If these interns aren't being paid, that's a violation of the federal Fair Labor Standards Act and also laws in many of the states, said Marc Zimmerman, a labor and employment attorney with the law firm Philips Nizer LLP in New York.

"You must pay at least minimum wage for all hours actually worked" and overtime when applicable, Zimmerman said.

Zimmerman said that under federal law - which sees an internship as a training program - there are six criteria that an internship must meet. Fail to meet any one of them, and the government could consider the intern to be an employee.

First, he said, the intern must receive training similar to what he or she would receive in a vocational school. Second, the training must be for the benefit of the intern. Third, the intern must not be displacing a regular employee - in other words, doing a regular employee's work.

No. 4 is probably the acid test: "An employer has no immediate advantage from the activities" of the intern, Zimmerman said.

Fifth, the intern is not necessarily entitled to a job at the end of the internship, and sixth, both the intern and the employer understand that the intern is not entitled to wages.
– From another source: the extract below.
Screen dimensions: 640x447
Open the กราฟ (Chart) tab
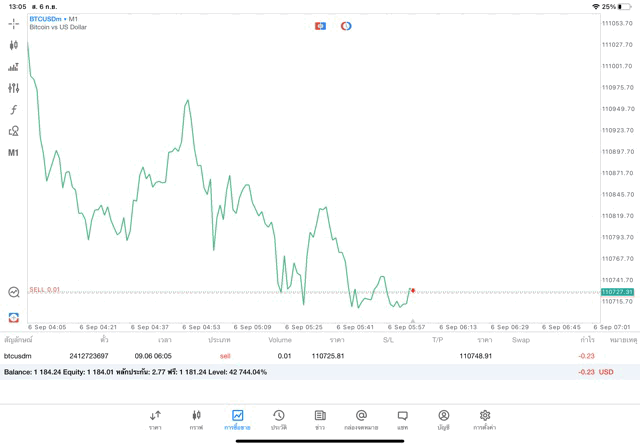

A student may be able to receive a stipend, however.

Violating the FLSA can subject a small business to steep fines and penalties. A company also can leave itself open to federal and state human rights laws violations if an intern is not paid for work and should be, Zimmerman said.

There are other legal considerations, said Rick Gibbs, a senior human resources specialist with the professional employment organization Administaff Inc. "There could be liability issues in terms of having a person work in a dangerous situation, and certain requirements in respect to minor labor laws," if the intern is under age 18, Gibbs said.

Beyond legal issues, internships can be problematic because students need to be doing tasks that will help them learn - that's what the internship is supposed to be all about.

"Make sure the internship is closely related to some actual academic course of study or provides practical work experience," Zimmerman said.

An owner should carefully think through what the intern is going to be doing - ideally coordinating with school officials to determine what their requirements are for giving students credit.

Gibbs said owners need to be prepared to commit time and attention - either theirs or staffers' - to supervise and teach the intern, something he said many fail to do.

"They don't have time to spend time with the person and it becomes sort of a burden to write the reports or the performance reviews" that a school often requires, he said.

It's a good idea to put on paper exactly what the internship will be about, to be sure it accomplishes the school's and the student's goals, Gibbs said.

"You need to distinguish it from a summer job or a person who just wants to come to work at a place to just put on their resume," he said.

But, Zimmerman warned, you need to keep the government's requirements in mind as you put the internship together. No matter what your intent is, the government looking at the situation might say otherwise.

"Just because you call someone a volunteer, or an intern doesn't make them that," Zimmerman said.

And, you need to be vigilant throughout the course of the internship to be sure the student isn't doing something that could land your company in trouble.

But in preparing for the internship, Gibbs said it's a good idea to do the same due diligence that owners do in hiring regular employees - that means screening and interviewing the applicants.

"They're just like any other employee," he said. "There are ones that show more initiative and take more responsibility for their learning, while others are just there for satisfying their own class requirements."

Joyce Rosenberg is a business writer for the Associated Press.